Öfkeleri korkunç, bilgelikleri ise yüce olan entler ağaçların ve Orta Dünya
bitkilerinin koruyucularıydılar. Çok büyük ve yaşlı olan Ağaçsakal ise entlerin
efendisiydi. Bu açıdan Gümeli Porsuğu’nu Ağaçsakal’a benzetiyorum. Çünkü o da
tıpkı Ağaçsakal gibi heybetiyle ve yaşıyla bulunduğu kadim ormanın efendisi
olarak tüm görkemiyle ziyaretçilerini karşılıyor. Hiçbir insanın sahip olamayacağı
denli uzun bir ömrü ve haşmetiyle insanları büyülüyor. Onu görmeye gelenler
belki de bu sebeple onun binlerce yıllık geniş gövdesine sarılmak istiyor. Çünkü
o, binlerce yıldır sapasağlam duran gövdesi, dökülmeyen yeşil iğne yaprakları
ve albenili kıpkırmızı meyveleriyle yaşam, sağlık ve güzelliği hatta belki de
ölümsüzlüğü çağrıştırıyor…
![]() |
Porsuk meyvesi |
Hiçbir insanoğlunun göremeyeceği
denli uzun olan sekiz bin yıla kadar ömrü olacağının düşünülmesi sebebiyle ölümsüzlüğü
çağrıştıran porsuk ağaçları, insanları tüm haşmetiyle ve kadimliğiyle
büyüleyebileceği gibi insanlar için ölümcül de olabiliyor. Zira porsuk ağacı,
insanı öldürebilecek zehre sahip ağaçlardan biri. Tüketilmesi hâlinde zehir
kana karışarak öldürücü olabiliyor. Bu nedenle son derece çekici görünen
kırmızı meyvelerini tüketmemekte ve porsuk ağacına yaklaşırken temkinli olmakta
fayda var. Tüm bu ölümcüllüğüne rağmen porsuktan elde edilen bir ilacın kanser
tedavisinde kullanılması, porsuğa “hayat veren” bir özellik de kazandırıyor. Dolayısıyla
hem uzun ömürlü olması hem de zehirleyerek ölümcül olabileceği gibi tedavi
ederek hayat verici de olabilmesi, onun pek çok kültürde ölümü ve yeniden
doğuşu sembolize etmesini beraberinde getiriyor. Ölüm ve yeniden doğuşu simgelemesi,
porsuk ağacının dayanıklı, uzun ömürlü ve her dem yeşil çam, sedir ve selvi gibi
diğer ağaç türleriyle beraber mezarlık ağacı olarak tercih edilmesini de
açıklıyor. Demek ki ölümlü insanoğlu, ona göre ölümsüz sayılabilecek porsuk
ağacına sarılarak ömrüne ömür katmak, ölülerinin bulunduğu mezarlıklara onu
dikerek de ölen kişinin yeniden doğmasını sağlamak (reenkarnasyon gibi) veya
hatırasını her zaman canlı tutmak gibi amaçlarla porsuktan medet umuyor.

##########

**Görev amacı**.
Porsuk ağacını anlatan metni, son cümlesinin ardından devam ettiriniz.

**Kayıtlar**.
##########

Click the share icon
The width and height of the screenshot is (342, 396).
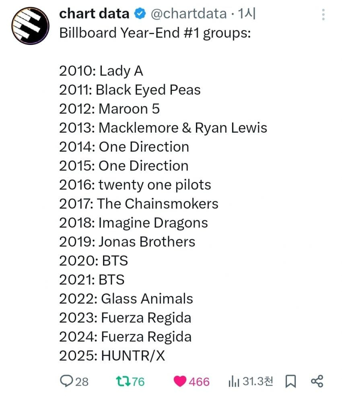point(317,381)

##########

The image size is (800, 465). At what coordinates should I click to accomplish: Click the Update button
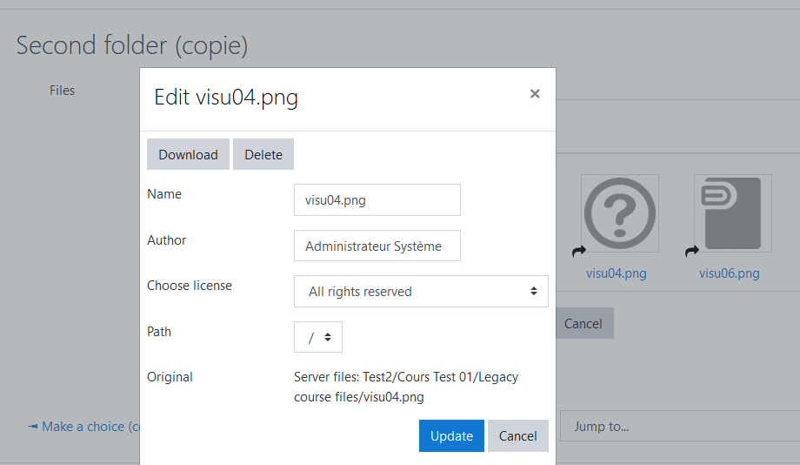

##########

**Beklenen çıktı**.
Siz de zorlu porsuk yolunu aşmayı
göze alabiliyorsanız insan ömrünü aşkın kadim Gümeli Porsuğu’nun görkemiyle
büyülenebilirsiniz. Dağ yolunun tehlikesi size her dakika ölümü çağrıştırırken
yolun sonundaki 4120 yıllık kadim porsuğun sapasağlam duruşuyla bir anda ölümsüzlükle
karşılaşabilirsiniz. Ölüm ve ölümsüzlük arasındaki bu yolculuğun sonunda
ulaştığım kadim Gümeli Porsuğu’nun gövdesine sarılırken aklımdan geçenler, 4120
yaşındaki porsuğun bana çağrıştırdıklarıydı bu yazdıklarım.